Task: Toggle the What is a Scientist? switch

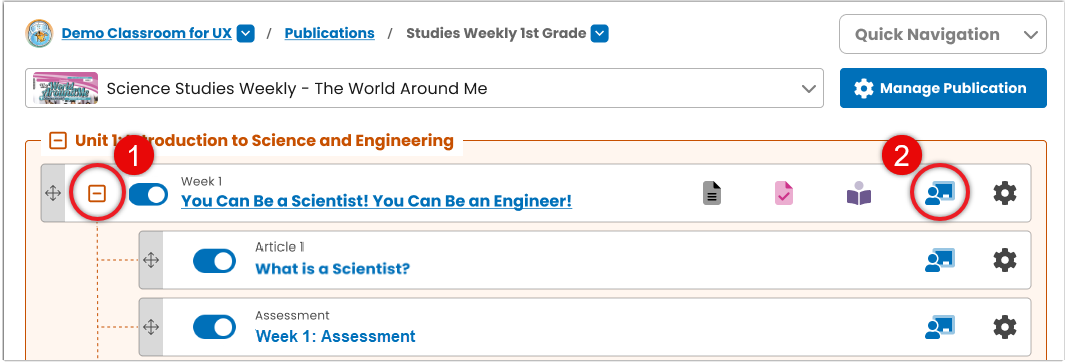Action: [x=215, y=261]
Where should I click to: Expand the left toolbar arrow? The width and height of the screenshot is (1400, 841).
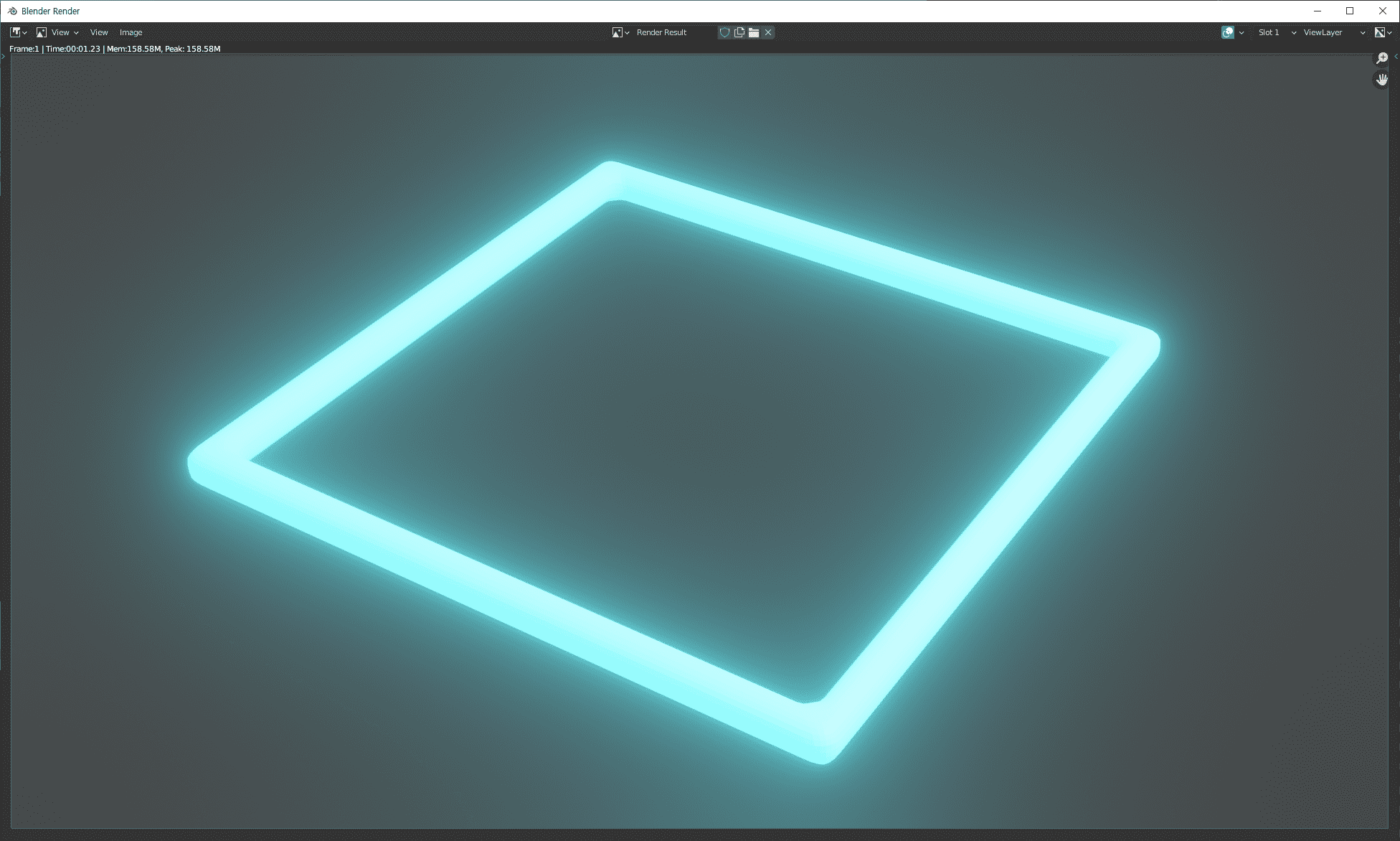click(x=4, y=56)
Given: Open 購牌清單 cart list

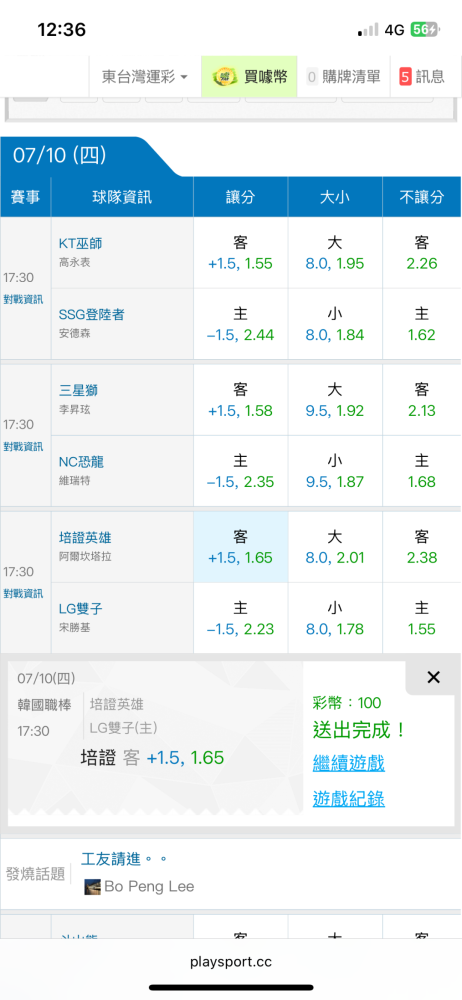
┄┄┄┄┄┄┄┄┄┄
_WORK INSTRUCTIONS_. Rewrite all of the items with "toolbar" replaced by "menu bar" and nothing else changed, and leave the pictures out.

_EXPECTED ANSWER_.
Task: Toggle the What is a Scientist? switch

Action: [x=215, y=261]
Where should I click to: Expand the left menu bar arrow? The width and height of the screenshot is (1400, 841).
click(x=4, y=56)
Given: Open 購牌清單 cart list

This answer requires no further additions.